Research Paper Volume 16, Issue 7 pp 6135—6146
Lifibrate attenuates blood-brain barrier damage following ischemic stroke via the MLCK/p-MLC/ZO-1 axis
- 1 Department of Neurosurgery, Huadong Hospital Affiliated to Fudan University, Jing’an, Shanghai 200040, China
Received: October 16, 2023 Accepted: January 23, 2024 Published: March 27, 2024
https://doi.org/10.18632/aging.205692How to Cite
Copyright: © 2024 Duan et al.

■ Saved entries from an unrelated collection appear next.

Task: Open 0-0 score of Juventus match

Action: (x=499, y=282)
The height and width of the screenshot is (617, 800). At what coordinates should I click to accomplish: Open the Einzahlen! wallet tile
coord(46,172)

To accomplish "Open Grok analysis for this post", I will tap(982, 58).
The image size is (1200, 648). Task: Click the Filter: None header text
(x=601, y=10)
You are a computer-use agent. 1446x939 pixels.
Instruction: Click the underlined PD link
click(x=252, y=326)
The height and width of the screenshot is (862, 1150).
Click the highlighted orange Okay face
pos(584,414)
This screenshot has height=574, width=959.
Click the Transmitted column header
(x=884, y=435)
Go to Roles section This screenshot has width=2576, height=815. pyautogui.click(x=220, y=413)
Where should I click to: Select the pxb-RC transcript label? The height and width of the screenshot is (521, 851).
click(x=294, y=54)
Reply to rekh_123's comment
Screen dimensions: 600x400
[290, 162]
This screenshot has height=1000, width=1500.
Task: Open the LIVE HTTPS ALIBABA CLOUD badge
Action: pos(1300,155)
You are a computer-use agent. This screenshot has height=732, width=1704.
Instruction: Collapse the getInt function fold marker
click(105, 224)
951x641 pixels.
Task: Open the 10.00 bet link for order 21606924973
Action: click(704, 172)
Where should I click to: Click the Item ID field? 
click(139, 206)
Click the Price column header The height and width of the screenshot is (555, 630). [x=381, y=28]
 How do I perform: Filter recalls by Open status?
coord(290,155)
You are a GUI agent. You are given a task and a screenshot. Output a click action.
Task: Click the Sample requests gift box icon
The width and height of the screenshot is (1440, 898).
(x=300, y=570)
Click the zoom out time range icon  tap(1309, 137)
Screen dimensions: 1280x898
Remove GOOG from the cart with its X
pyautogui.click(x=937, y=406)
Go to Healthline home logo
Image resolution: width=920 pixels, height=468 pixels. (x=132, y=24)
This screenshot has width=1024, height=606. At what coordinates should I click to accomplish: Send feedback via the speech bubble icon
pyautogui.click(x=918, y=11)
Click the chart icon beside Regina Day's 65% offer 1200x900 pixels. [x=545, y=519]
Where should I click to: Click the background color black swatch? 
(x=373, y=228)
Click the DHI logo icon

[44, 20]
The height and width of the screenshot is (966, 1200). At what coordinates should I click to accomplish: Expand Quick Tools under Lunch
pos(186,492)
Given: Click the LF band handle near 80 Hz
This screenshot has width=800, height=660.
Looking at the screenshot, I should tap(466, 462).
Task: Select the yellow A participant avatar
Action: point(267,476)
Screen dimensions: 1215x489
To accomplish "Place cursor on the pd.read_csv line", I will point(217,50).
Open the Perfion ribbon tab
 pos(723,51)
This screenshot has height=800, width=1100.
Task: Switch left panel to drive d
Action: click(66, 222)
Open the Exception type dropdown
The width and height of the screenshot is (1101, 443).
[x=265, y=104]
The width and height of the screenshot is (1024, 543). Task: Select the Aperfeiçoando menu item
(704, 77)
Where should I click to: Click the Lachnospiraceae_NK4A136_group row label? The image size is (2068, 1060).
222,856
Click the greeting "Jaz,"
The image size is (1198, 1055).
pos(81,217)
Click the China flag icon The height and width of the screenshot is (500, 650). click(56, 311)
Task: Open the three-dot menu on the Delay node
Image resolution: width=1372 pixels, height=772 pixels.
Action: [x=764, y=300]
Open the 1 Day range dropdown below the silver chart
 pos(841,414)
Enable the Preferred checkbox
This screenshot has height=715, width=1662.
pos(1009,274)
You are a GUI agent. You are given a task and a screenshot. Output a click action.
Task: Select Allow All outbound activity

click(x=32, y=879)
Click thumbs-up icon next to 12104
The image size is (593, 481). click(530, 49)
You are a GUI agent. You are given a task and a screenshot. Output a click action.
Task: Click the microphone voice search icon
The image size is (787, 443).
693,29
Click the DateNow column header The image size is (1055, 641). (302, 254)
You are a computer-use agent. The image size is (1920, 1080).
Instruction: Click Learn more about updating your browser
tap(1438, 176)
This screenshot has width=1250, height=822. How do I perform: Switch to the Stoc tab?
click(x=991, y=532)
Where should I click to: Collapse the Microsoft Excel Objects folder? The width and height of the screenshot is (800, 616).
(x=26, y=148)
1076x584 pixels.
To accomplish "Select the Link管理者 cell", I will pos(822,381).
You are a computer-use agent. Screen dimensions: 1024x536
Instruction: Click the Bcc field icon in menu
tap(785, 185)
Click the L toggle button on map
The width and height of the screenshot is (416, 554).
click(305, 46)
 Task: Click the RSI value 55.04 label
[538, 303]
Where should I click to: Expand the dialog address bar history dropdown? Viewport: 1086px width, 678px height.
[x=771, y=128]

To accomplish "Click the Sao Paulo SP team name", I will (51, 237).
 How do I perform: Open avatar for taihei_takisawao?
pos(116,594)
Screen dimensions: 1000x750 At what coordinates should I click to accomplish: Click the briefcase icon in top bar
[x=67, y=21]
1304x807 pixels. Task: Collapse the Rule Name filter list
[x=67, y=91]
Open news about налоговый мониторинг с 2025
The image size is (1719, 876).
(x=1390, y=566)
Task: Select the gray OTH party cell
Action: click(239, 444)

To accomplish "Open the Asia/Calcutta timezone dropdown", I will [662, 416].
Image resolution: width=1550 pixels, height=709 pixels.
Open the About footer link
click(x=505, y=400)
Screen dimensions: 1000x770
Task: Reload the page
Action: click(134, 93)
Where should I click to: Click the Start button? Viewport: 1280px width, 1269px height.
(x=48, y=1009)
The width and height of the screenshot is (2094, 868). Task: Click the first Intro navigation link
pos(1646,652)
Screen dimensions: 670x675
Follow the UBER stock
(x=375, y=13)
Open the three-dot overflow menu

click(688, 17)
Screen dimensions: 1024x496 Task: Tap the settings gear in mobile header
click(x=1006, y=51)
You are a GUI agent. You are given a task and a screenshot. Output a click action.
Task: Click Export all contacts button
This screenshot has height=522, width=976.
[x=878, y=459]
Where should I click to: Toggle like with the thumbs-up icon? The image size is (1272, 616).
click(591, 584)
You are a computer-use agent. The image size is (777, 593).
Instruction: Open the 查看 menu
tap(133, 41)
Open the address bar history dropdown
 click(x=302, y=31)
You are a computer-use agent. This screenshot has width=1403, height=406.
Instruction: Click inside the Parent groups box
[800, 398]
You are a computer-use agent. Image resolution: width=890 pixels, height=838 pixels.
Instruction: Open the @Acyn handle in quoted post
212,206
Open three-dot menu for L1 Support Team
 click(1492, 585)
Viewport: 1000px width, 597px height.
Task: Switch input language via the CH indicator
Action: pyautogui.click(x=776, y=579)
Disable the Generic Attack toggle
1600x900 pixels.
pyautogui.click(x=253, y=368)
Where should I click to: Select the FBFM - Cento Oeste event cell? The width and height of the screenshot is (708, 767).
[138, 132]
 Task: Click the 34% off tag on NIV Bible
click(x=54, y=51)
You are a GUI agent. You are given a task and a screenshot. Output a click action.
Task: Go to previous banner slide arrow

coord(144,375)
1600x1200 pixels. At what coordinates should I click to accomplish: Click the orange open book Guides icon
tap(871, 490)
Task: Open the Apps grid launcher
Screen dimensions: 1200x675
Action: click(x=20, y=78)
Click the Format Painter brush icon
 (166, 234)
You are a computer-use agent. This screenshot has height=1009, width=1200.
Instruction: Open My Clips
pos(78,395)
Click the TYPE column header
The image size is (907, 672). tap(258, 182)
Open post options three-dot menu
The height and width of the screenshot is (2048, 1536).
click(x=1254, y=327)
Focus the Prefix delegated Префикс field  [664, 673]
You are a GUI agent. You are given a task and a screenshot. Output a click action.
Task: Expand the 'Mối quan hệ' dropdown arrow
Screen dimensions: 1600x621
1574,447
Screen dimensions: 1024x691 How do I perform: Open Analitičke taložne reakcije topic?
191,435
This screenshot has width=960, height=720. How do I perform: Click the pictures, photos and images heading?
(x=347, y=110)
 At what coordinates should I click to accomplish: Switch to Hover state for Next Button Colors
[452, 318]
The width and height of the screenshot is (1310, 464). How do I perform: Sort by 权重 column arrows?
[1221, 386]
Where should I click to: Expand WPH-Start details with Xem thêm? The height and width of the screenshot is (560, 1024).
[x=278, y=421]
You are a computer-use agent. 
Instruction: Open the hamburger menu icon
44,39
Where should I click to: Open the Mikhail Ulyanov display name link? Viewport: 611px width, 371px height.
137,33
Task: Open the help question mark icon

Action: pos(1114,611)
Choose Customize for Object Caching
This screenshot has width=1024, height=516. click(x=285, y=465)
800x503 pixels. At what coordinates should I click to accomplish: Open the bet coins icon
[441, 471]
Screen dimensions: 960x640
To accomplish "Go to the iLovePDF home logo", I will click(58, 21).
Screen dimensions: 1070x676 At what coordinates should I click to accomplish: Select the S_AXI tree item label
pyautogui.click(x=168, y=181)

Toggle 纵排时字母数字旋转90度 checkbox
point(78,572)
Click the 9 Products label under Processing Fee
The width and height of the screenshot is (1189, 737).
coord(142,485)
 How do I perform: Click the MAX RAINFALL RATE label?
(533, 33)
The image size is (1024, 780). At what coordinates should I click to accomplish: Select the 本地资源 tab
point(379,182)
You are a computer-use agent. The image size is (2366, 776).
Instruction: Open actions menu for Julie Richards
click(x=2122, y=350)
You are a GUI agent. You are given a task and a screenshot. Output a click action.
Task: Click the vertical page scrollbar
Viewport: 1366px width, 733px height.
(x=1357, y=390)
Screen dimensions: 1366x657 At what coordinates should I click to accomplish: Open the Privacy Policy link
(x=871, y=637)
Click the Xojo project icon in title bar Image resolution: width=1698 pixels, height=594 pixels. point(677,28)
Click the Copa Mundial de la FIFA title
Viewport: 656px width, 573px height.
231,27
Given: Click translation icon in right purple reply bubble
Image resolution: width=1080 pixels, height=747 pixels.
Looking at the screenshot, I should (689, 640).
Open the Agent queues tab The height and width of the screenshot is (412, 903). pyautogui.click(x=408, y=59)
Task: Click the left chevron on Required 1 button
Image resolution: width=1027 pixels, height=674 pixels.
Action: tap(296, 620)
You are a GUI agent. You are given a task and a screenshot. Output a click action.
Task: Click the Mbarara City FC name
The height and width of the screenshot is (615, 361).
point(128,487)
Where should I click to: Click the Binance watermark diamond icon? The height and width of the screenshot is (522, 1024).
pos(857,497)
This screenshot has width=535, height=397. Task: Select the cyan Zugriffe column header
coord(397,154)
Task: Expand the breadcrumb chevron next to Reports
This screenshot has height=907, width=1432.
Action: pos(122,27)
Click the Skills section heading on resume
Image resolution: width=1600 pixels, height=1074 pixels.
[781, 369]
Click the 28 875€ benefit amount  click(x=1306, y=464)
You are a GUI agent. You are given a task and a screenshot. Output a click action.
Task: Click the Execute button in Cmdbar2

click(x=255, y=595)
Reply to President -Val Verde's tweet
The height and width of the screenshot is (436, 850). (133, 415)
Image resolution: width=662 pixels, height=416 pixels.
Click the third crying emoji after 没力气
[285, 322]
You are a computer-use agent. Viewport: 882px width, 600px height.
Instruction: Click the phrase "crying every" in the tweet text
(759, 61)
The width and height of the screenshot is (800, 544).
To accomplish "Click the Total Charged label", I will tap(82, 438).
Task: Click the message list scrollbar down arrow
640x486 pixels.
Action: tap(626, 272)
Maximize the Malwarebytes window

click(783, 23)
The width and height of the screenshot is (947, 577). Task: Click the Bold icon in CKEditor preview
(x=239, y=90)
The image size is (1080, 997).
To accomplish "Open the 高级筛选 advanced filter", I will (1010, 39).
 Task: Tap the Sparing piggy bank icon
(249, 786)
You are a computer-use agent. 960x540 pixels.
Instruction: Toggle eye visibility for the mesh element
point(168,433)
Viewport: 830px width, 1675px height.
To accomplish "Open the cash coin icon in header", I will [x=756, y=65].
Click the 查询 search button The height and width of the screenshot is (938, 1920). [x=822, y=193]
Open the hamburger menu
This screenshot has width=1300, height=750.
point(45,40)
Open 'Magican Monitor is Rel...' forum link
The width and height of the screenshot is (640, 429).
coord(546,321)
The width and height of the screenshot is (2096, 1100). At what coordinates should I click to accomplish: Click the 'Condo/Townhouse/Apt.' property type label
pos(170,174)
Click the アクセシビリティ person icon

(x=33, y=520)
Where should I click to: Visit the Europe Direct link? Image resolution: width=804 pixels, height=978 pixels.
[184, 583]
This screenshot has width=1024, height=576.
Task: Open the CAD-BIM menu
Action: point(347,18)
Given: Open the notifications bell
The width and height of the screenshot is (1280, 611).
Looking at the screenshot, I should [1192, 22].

This is an open access article distributed under the terms of the Creative Commons Attribution License (CC BY 4.0), which permits unrestricted use, distribution, and reproduction in any medium, provided the original author and source are credited.
Abstract
Dysfunction of tight junction proteins-associated damage to the blood-brain barrier (BBB) plays an important role in the pathogenesis of ischemic stroke. Lifibrate, an inhibitor of cholinephosphotransferase (CPT), has been used as an agent for serum lipid lowering. However, the protective effects of Lifibrate in ischemic stroke and the underlying mechanism have not been clearly elucidated. Here, we employed an in vivo mice model of MCAO and an OGD/R model in vitro. In the mice models, neurological deficit scores and infarct volume were assessed. Evans Blue solution was used to detect the BBB permeability. The TEER was examined to determine brain endothelial monolayer permeability. Here, we found that Lifibrate improved neurological dysfunction in stroke. Additionally, increased BBB permeability during stroke was significantly ameliorated by Lifibrate. Correspondingly, the reduced expression of the tight junction protein ZO-1 was restored by Lifibrate at both the mRNA and protein levels. Using an in vitro model, we found that Lifibrate ameliorated OGD/R-induced injury in human bEnd.3 brain microvascular endothelial cells by increasing cell viability but reducing the release of LDH. Importantly, Lifibrate suppressed the increase in endothelial monolayer permeability and the reduction in TEER induced by OGD/R via the rescue of ZO-1 expression. Mechanistically, Lifibrate blocked activation of the MLCK/ p-MLC signaling pathway in OGD/R-stimulated bEnd.3 cells. In contrast, overexpression of MLCK abolished the protective effects of Lifibrate in endothelial monolayer permeability, TEER, as well as the expression of ZO-1. Our results provide a basis for further investigation into the neuroprotective mechanism of Lifibrate during stroke.